◆ What you are asked to do ◆
Render this sentence from the film review below in Spanish: "There is actually more chemistry between George and Eileen than George and Hedda."

◆ Excerpt to read ◆

◆ ◆ ◆ ◆

Everyone is citing director DaCosta’s Spike Lee homage when Hedda and Eileen first see each other, but how dare everyone miss that writer DaCosta fits in the dialogue, “Come on, Eileen.” You humorless, bitches! Let’s also give flowers to costume designer Lindsay Pugh who designed Eileen’s dress, which has a white cloth that wraps around her breast and shoulders, which gives a nude appearance, but also highlights her breasts, which becomes an active plot point. Think elegant Oktoberfest or Bavarian bar maid top, evening gown length. In their first time alone in a maze, there is a bit of a breast challenge with Hoss and Thompson leading chest first, not exactly touching, but pushing forward and dominating the other. It is this forceful movement that highlights their push pull attraction. In the third act, Eileen dominates once again chest first though unintentionally.
“Hedda” gives a glimpse of Eileen’s life in a male dominated atmosphere. While she is commanding, she is initially oblivious that some of them are treating her like a sex worker and enjoying the show. There is actually more chemistry between George and Eileen than George and Hedda. Honestly George and anyone because George is at his most hideous with Hedda. Hoss is a legend, and she is usually a sufficient reason to watch any movie. Her Eileen is a nascent sexologist and an open lesbian. Hedda is obviously so in love with her and is definitely a “if I can’t have you, no one can” girlie. Though Eileen is a more tragic, sympathetic figure, she is no dummy. Eileen knows better than to get in arm’s reach of Hedda or only have one copy of her book. If she has feet of clay, it is still needing male validation and desiring respectability.

◆ ◆ ◆ ◆

◆ Records provided ◆
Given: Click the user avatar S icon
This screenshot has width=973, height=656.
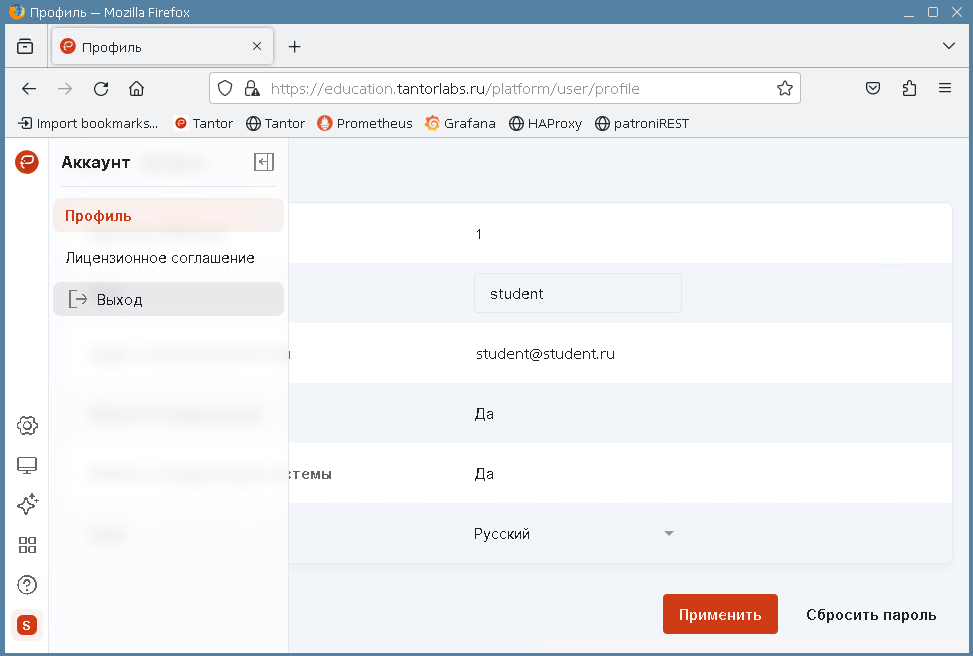Looking at the screenshot, I should tap(27, 625).
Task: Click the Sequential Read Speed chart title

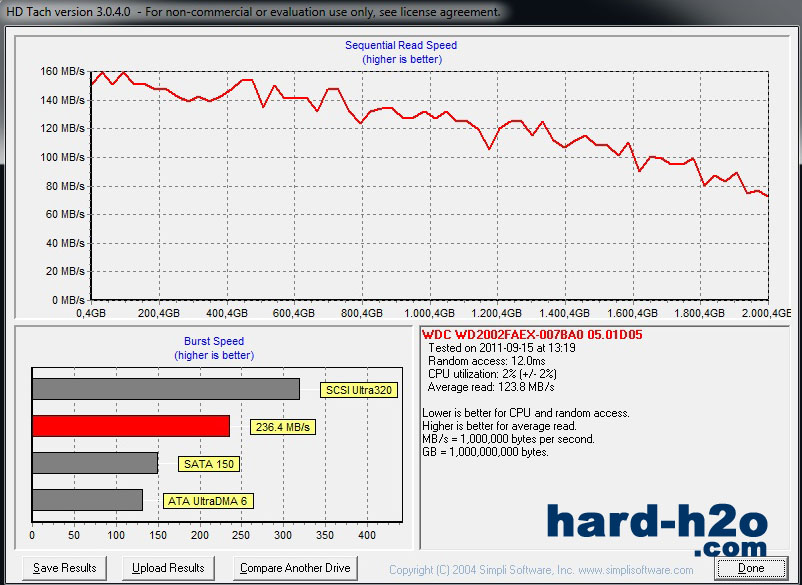Action: pyautogui.click(x=401, y=45)
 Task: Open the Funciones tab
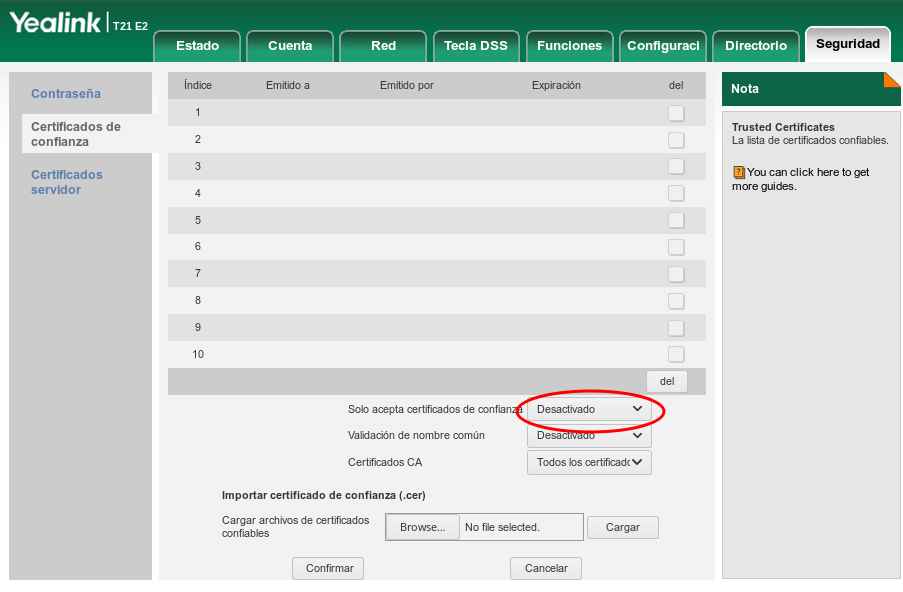tap(569, 45)
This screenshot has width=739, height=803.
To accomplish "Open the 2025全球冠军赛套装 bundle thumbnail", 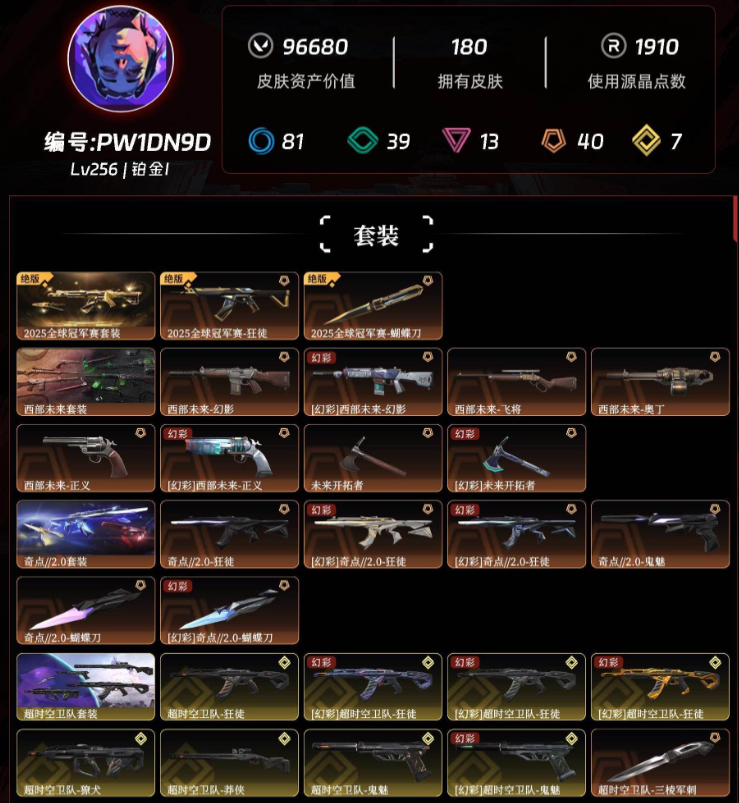I will 86,306.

◆ ◆ ◆ ◆

◆ Result below ◆
En realidad, hay más química entre George y Eileen que entre George y Hedda.